Colin doesn’t really answer the question asked in the title of the post, though, other than to acknowledge that email is still necessary as a fundraising platform. I just think it’s a lot more than that. Email won’t be going anywhere any time soon because email is the great synthesizer of media. A well-designed email may be one of the most effective means of disseminating that amazing viral video, or a whole series of videos. It may also contain information about online and live events, or share news articles and pictures. The email’s words help readers understand the significance of the videos and other media, and encourage sharing of them.

Email is also here to stay, at least for now, because emailing provides the means to organize a political community. This is where campaigners can accomplish a lot by creating email surveys when creating constituent communities, utilizing services like email appends and lead validation enhancement, and using tools like Action Network and VoterCircle to organize actions for the communities you’re putting together.

Finally, email allows you to shape the overall argument that incorporates and synthesizes the video or other artifacts. This is a simple truth that’s easy to miss: There’s a difference between writing good emails and mediocre ones. You should find the people on your team who can write good ones, and others should learn from them.

The fact that most recipients don’t open an email and that a tiny percentage may proactively reject it doesn’t really negate any of this. People tune out during political ads on traditional media. They turn the page if they see a political ad in print. That doesn’t mean the ads aren’t effective for those who do pay attention—and in the case of emails, that effectiveness results not only in a reliable donation base, but also the formation of communities centered around, and inspired by (among other things) the words and information in the messages.

What slows down or gums up email campaigning’s potential are really functional issues, not problems intrinsic to the format. Those problems include:

(1) inaccurate information: hastily-assembled or poached email lists can be really outdated, or the lists might not have been vetted.

(2) slowness or bottlenecks in growing your lists: campaign workers may be gathering new sets of names and contact info, but they aren’t getting integrated into the email lists quickly enough to be included in the next regular send.
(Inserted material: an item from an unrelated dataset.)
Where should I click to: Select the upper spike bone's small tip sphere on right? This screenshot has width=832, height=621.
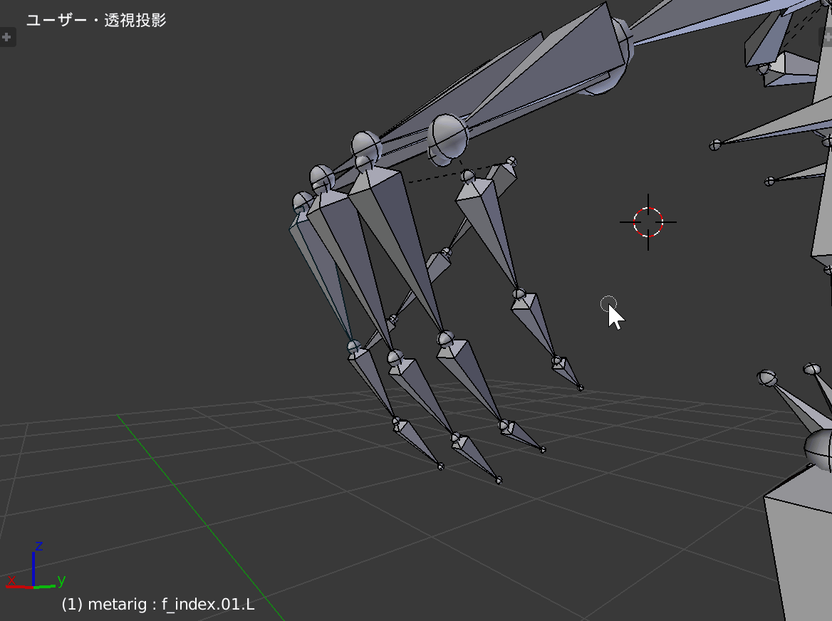(x=715, y=145)
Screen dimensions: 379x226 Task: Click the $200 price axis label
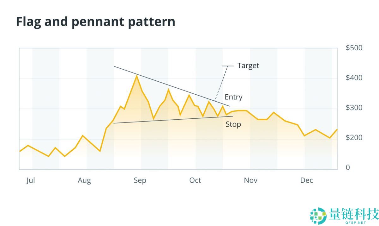pyautogui.click(x=354, y=138)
For this, the solution can be as simple as a Google spreadsheet connected to your campaign database via Zapier. 

(3) failure to take advantage of common attribute clusters: sometimes you want to separate heavy-responders from those who have never responded; other times you want to hit particular neighborhoods to inform them of a local event, and so on.
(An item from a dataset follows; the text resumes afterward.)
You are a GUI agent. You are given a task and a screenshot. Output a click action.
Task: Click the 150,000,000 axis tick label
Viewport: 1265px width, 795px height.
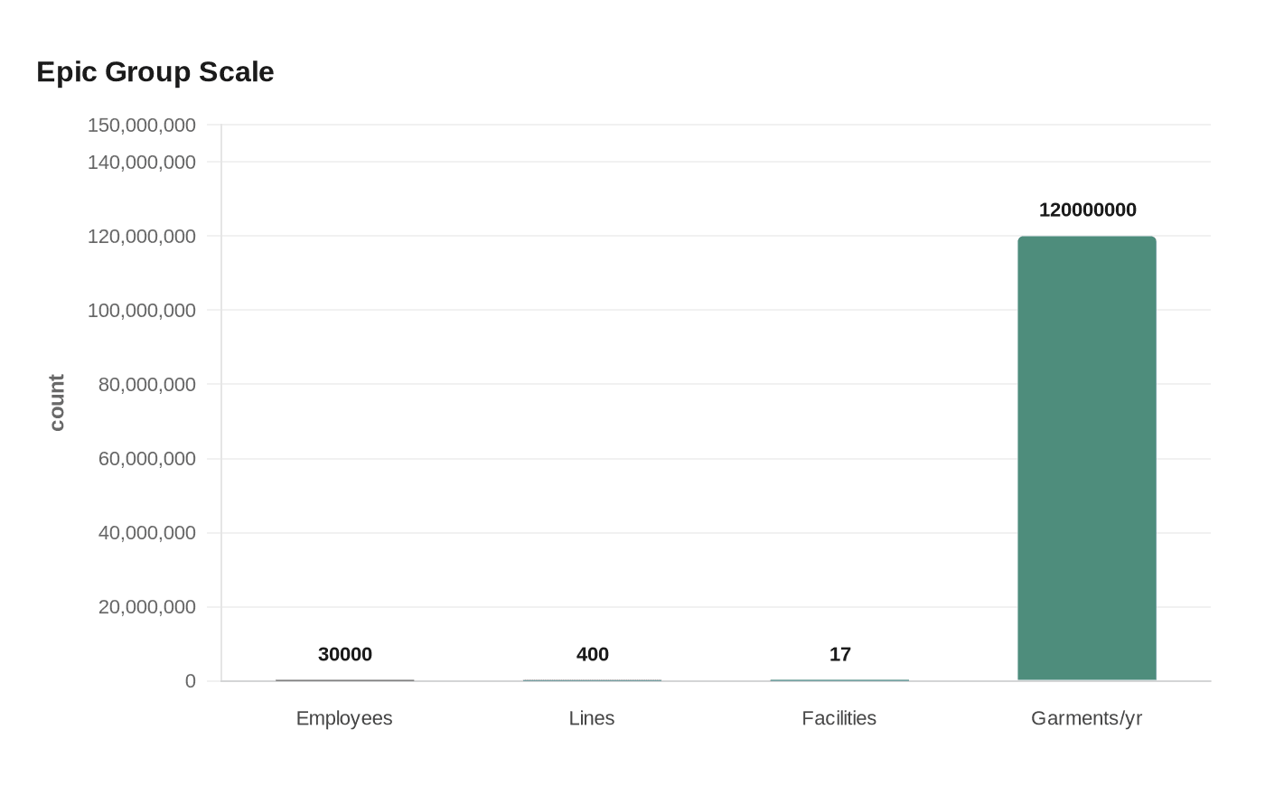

(4) failure to be careful about sending emails to unwilling recipients: I’ve seen this happen more often than it should—a campaign casts too wide a net with its initial emails and the next thing you know, they’re dealing with a critical level of spam complaints, which can really slow down campaign logistics.
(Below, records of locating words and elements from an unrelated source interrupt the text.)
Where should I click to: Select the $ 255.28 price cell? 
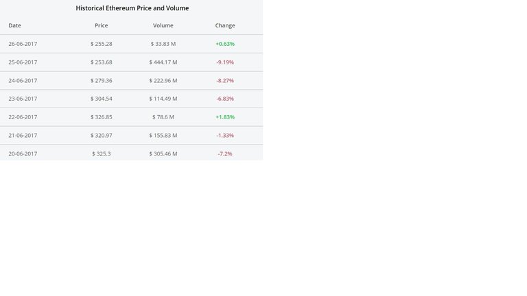pyautogui.click(x=101, y=44)
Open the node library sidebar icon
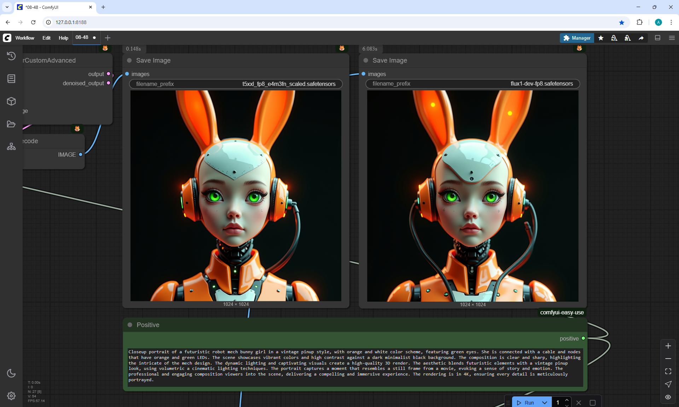Image resolution: width=679 pixels, height=407 pixels. tap(11, 79)
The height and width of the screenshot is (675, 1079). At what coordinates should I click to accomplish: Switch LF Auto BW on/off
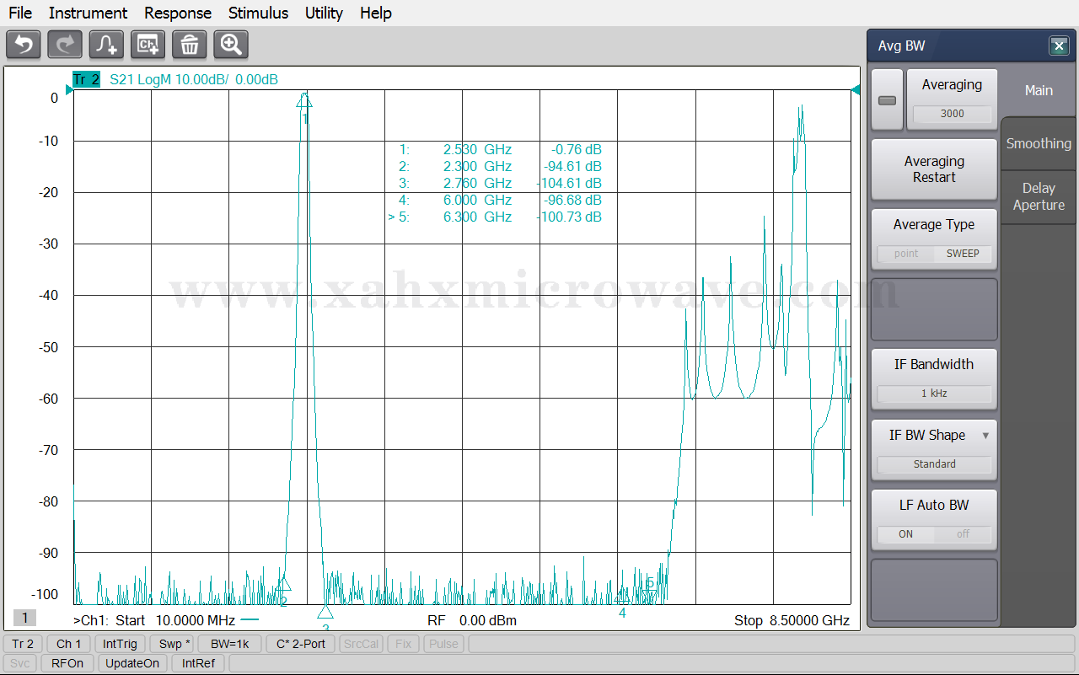point(934,534)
Services like Accurate Append, voter files and enrichments, and proactive strategies like surveys, can solve these problems. Accurate Append is simply indispensable in updating your files by integrating and supplementing the information from current, valid contact lists. Surveys about issues in the district have, for me, produced open rates of over 20%, and I include a prominent “leave this list” link so that people know there’s no ambiguity there. From there, you can create target lists based on demographics from voter files, turnout history, or other factors.

Emails are here to stay for now: they literally allow you to write out your campaign message, which in turn allows you to facilitate and exploit other media linked to or embedded in the emails, and then pick your own recipients. Rather than fearing or loathing them, teach your campaign teams to write good emails that don’t insult readers’ intelligence, and that take full advantage of viral videos and other dynamic media.